12 However, I am functus so far as the trial of the applicant is concerned and any orders made by me, of an evidentiary nature or otherwise, cannot now be revisited. I cannot see how I could refuse to give a certificate to an accused by reason of events that have occurred after the accused was told that he must answer the questions asked but that a certificate would be issued in respect of those answers. Where a witness, including an accused, has been required to answer a question notwithstanding that a valid objection has been taken on the grounds of the privilege against self-incrimination, the witness is entitled to have the certificate given to him. Section 128 is mandatory in that if the witness gives evidence under s 128(2) or is required to give evidence under s 128(5) the court "is to cause the witness to be given a certificate under the section in respect of the evidence". The issuing of the certificate is a purely administrative step and the court has no discretion in respect of the matter. The failure of the witness's representative to file a draft certificate cannot relieve the court of the obligation imposed upon it by the section.
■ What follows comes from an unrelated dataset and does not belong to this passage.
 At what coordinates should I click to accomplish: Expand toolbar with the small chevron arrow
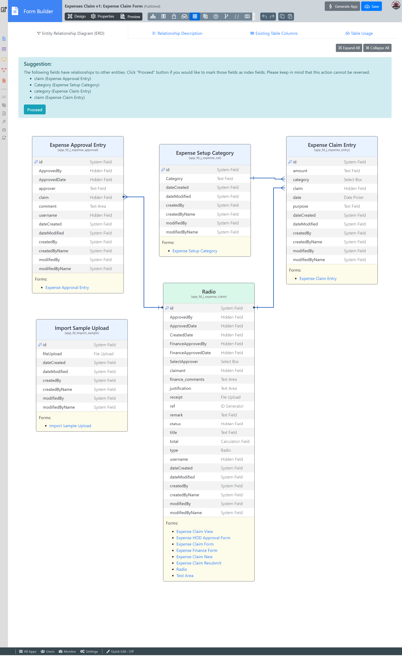(254, 17)
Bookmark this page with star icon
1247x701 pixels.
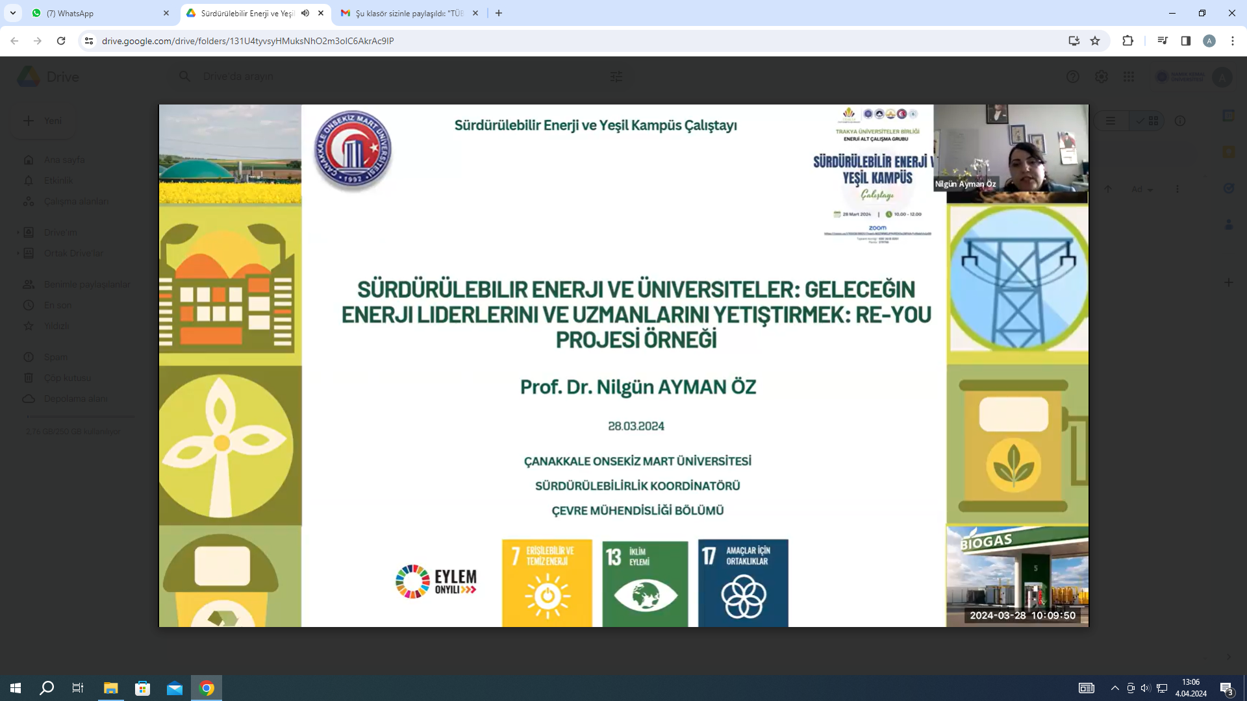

13 At one stage I considered whether I could refuse to cause the certificate to be given to the applicant until the proceedings in the District Court were concluded. But I do not believe that I can properly take that course. Had the applicant sought to have the certificate issued last year he would have received it. Had he sought its issue at the beginning of this year, I would have had no basis for refusing the application. I cannot refuse to cause him to be given a certificate to give effect to the judgment I made during the course of the trial, simply because I did not intend or foresee that the consequence of granting the certificate would be to deprive the Crown of otherwise admissible evidence in a re-trial.
14 It seems to me that events subsequent to my decision to apply s 128 to the evidence of the applicant are irrelevant to the course I should now take to give effect to the ruling I made during the course of the trial. The applicant is entitled to a certificate and there is no basis upon which I can refuse to cause it to be given to him.
15 The only other matter that has exercised my mind is whether the certificate could in some way be restricted to its intended purpose; that is to operate on proceedings for an offence other than that in respect of which the evidence was given and the certificate issued. However, I do not believe that I can cause a certificate to be given to the applicant other than in accordance with the section. The scope of the application of the certificate, and in particular whether it operates in respect of any particular proceeding or in respect of any particular piece of evidence, is not a matter for me to determine either directly or indirectly by imposing conditions or restrictions upon the operation of the certificate.